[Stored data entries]
━━━━━━━━━━━━━━━━━━━━
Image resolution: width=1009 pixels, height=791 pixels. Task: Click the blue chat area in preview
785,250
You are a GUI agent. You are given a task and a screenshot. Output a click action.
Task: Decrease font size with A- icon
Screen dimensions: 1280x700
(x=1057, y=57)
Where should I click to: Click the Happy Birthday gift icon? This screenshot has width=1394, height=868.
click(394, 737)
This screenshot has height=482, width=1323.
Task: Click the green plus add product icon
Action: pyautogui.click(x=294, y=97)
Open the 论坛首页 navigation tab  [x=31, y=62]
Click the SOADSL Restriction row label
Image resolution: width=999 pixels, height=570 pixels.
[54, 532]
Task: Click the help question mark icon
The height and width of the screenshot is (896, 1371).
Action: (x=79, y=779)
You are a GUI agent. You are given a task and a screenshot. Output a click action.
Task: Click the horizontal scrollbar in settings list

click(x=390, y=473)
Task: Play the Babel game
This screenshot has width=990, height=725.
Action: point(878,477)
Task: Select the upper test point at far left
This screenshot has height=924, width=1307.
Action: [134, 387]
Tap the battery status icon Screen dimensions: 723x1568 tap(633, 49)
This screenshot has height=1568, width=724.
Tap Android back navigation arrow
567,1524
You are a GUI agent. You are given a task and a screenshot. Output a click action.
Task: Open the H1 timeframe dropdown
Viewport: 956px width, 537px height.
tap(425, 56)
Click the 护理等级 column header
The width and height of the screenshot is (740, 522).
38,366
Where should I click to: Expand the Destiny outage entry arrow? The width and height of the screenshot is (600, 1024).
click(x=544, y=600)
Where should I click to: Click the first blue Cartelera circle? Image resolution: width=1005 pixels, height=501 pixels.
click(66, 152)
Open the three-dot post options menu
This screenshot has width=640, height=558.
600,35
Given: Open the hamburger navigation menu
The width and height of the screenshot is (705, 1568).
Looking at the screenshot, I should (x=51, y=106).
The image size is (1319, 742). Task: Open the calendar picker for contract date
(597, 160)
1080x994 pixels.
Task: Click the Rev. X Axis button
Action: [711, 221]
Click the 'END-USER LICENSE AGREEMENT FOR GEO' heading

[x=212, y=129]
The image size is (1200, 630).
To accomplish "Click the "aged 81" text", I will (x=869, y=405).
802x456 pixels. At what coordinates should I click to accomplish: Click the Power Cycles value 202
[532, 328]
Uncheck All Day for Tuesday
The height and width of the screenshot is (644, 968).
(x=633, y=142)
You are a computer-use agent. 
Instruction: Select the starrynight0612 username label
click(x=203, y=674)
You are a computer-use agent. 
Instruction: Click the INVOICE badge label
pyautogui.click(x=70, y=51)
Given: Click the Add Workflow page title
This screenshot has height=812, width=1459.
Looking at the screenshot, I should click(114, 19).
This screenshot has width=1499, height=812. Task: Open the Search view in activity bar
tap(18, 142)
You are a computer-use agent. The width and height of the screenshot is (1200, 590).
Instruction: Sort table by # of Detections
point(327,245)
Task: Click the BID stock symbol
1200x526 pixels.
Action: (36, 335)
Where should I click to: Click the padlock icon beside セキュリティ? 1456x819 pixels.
━━━━━━━━━━━━━━━━━━━━
### Task to carry out
Every piece of the data must be set down exactly. Omit nothing.

### Response to this exercise
Image resolution: width=1009 pixels, height=791 pixels. Task: Click the blue chat area in preview
785,250
You are a GUI agent. You are given a task and a screenshot. Output a click action.
Task: Decrease font size with A- icon
Screen dimensions: 1280x700
(x=1057, y=57)
Where should I click to: Click the Happy Birthday gift icon? This screenshot has width=1394, height=868.
click(394, 737)
This screenshot has height=482, width=1323.
Task: Click the green plus add product icon
Action: pyautogui.click(x=294, y=97)
Open the 论坛首页 navigation tab  [x=31, y=62]
Click the SOADSL Restriction row label
Image resolution: width=999 pixels, height=570 pixels.
[54, 532]
Task: Click the help question mark icon
The height and width of the screenshot is (896, 1371).
Action: (x=79, y=779)
You are a GUI agent. You are given a task and a screenshot. Output a click action.
Task: Click the horizontal scrollbar in settings list

click(x=390, y=473)
Task: Play the Babel game
This screenshot has width=990, height=725.
Action: point(878,477)
Task: Select the upper test point at far left
This screenshot has height=924, width=1307.
Action: [134, 387]
Tap the battery status icon Screen dimensions: 723x1568 tap(633, 49)
This screenshot has height=1568, width=724.
Tap Android back navigation arrow
567,1524
You are a GUI agent. You are given a task and a screenshot. Output a click action.
Task: Open the H1 timeframe dropdown
Viewport: 956px width, 537px height.
tap(425, 56)
Click the 护理等级 column header
The width and height of the screenshot is (740, 522).
38,366
Where should I click to: Expand the Destiny outage entry arrow? The width and height of the screenshot is (600, 1024).
click(x=544, y=600)
Where should I click to: Click the first blue Cartelera circle? Image resolution: width=1005 pixels, height=501 pixels.
click(66, 152)
Open the three-dot post options menu
This screenshot has width=640, height=558.
600,35
Given: Open the hamburger navigation menu
The width and height of the screenshot is (705, 1568).
Looking at the screenshot, I should (x=51, y=106).
The image size is (1319, 742). Task: Open the calendar picker for contract date
(597, 160)
1080x994 pixels.
Task: Click the Rev. X Axis button
Action: [711, 221]
Click the 'END-USER LICENSE AGREEMENT FOR GEO' heading

[x=212, y=129]
The image size is (1200, 630).
To accomplish "Click the "aged 81" text", I will (x=869, y=405).
802x456 pixels. At what coordinates should I click to accomplish: Click the Power Cycles value 202
[532, 328]
Uncheck All Day for Tuesday
The height and width of the screenshot is (644, 968).
(x=633, y=142)
You are a computer-use agent. 
Instruction: Select the starrynight0612 username label
click(x=203, y=674)
You are a computer-use agent. 
Instruction: Click the INVOICE badge label
pyautogui.click(x=70, y=51)
Given: Click the Add Workflow page title
This screenshot has height=812, width=1459.
Looking at the screenshot, I should click(114, 19).
This screenshot has width=1499, height=812. Task: Open the Search view in activity bar
tap(18, 142)
You are a computer-use agent. The width and height of the screenshot is (1200, 590).
Instruction: Sort table by # of Detections
point(327,245)
Task: Click the BID stock symbol
1200x526 pixels.
Action: (36, 335)
Where should I click to: Click the padlock icon beside セキュリティ? 1456x819 pixels.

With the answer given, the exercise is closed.